3.1 NaVs Preparation and Characterization
DOPE and CpG ODN were covalently linked using SPDP as the crosslinking agent. Successful synthesis of DOPE-S-S-CpG ODN was confirmed by agarose gel electrophoresis (Figure S1). The resulted DOPE-S-S-CpG ODN and OVA (as model antigen) self-assembled forming into NaVs. The morphology of NaVs was characterized by TEM and the image showed the formulations were uniform nanocapasules (Fig. 1A). The diameter of NaVs determined by dynamic light scattering (DLS) was 192.4 ± 0.66 nm, while the blank nanocapsule without OVA (named as SNCs) was 138.2 ± 0.90 nm (Fig. 1B and Table S1). And the size of NaVs remained stable in PBS solution for 45 days approximately (Fig. 1C). The loading capacity of OVA in NaVs determined by an Enhanced-BCA Protein Assay Kit was (26.4 ± 0.77) %. OVA had a burst release of 30% from NaVs during the first two days under conditions that mimic intracellular reducing environment (4 mM DTT in 7.4 pH buffer) and followed with a controlled release reaching about 65% in 25 days, which was faster than the release behavior of OVA (44.99 ± 1.69) % in the condition without DTT (Fig. 1D), indicating the NaVs did possess the redox-responsive property allowing antigens quick release after uptake into cells, and the nanovaccines could provide strong initial antigens stimuli and long-term sustained antigens exposure to immune cells which was important for eliciting powerful immune responses.
3.2 Immunization Studies in vitro
3.2.1 Cytotoxicity Assessment
The cell viability of BMDCs treated with NaVs at various concentrations were assessed by CCK-8 assay. According to the experimental result, even when the concentration of OVA was up to 60 µg/ml, cell viability remained high (102.1 ± 5.77) %, which demonstrated that these nanovaccines showed excellent safety to BMDCs (Fig. 2A).
3.2.2 Endocytosis Mechanism of NaVs
We next investigated antigen uptake capacity of NaVs. After co-incubated with free FITC-OVA or NaVs for 8 h respectively, images taken with confocal fluorescence microscopy showed that much more significant OVA signal appeared in BMDCs treated with NaVs than free OVA group. Fluorescence analysis of representative image using Image J software indicated that the mean fluorescence intensity (MFI) of OVA in NaVs group far exceeded that in free OVA group, which was enhanced about 6-fold. The results of the flow cytometry also demonstrated that NaVs facilitated uptake of antigens in BMDCs (93.0% vs 17.3%) (Fig. 2B-D).

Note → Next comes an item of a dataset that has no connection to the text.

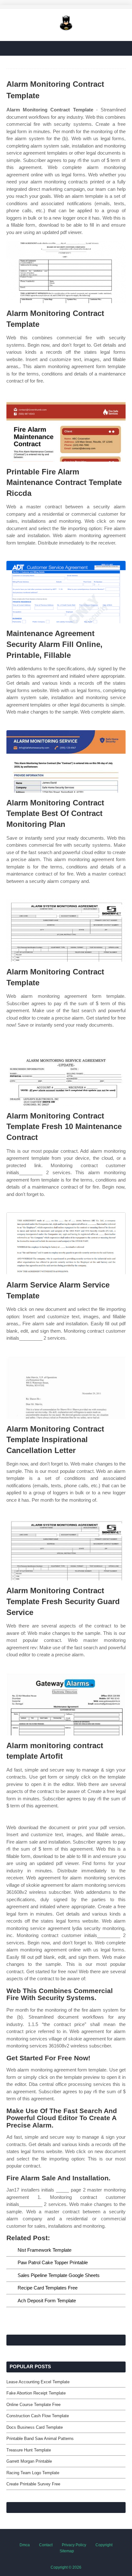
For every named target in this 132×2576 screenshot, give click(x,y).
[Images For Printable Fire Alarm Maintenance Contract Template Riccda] (66, 430)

Although Chad A. Mirkin et al. reported that high density oligonucleotides on the surface of nanoparticles could bind scavenger receptors on the surface of macrophages and promote nanoparticles uptake into macrophages [10], in an attempt to further explore the endocytic pathways and investigate the mechanism of nanoparticles uptake in DCs which is important for initiating immune responses for vaccines, we pretreated BMDCs with methyl-β-cyclodextrin (MBCD), chlorpromazine (CPM) and fucoidan (FCD), respectively. MBCD can remove cholesterol from the cell membrane effectively inhibiting caveolin-dependent endocytosis, CPM can block the formation of clathrin-coated pits, while FCD is a pharmacological inhibitor of class A scavenger receptor (SR-A) [15–18]. As shown in Fig. 2E and 2F, compared to untreated cells, FCD led to a drastic reduction of antigens uptake of NaVs (dropped up to 5.2%), MBCD reduced the uptake of cells to 36.0%, while CPM caused an uptake decrease to 24.9%. All the data suggested that NaVs internalized into BMDCs through multiple receptor-mediated endocytosis pathways, but mainly mediated by SR-A. Taken together, NaVs constructed with the conjugate of adjuvants CpG ODN and biomimetic materials DOPE having a "3D" structure could load antigens in the cavity of nanocapsules as vaccine delivery nanocarriers, and the high density nucleotides on the surface of nanocapsules could bind the various receptors on the surface of BMDCs and promote antigens endocytosis circumventing the drawbacks of free antigens, which in turn facilitated CpG ODN interaction with TLR9 receptor in endosomes and activated antigen presenting cells [19–25].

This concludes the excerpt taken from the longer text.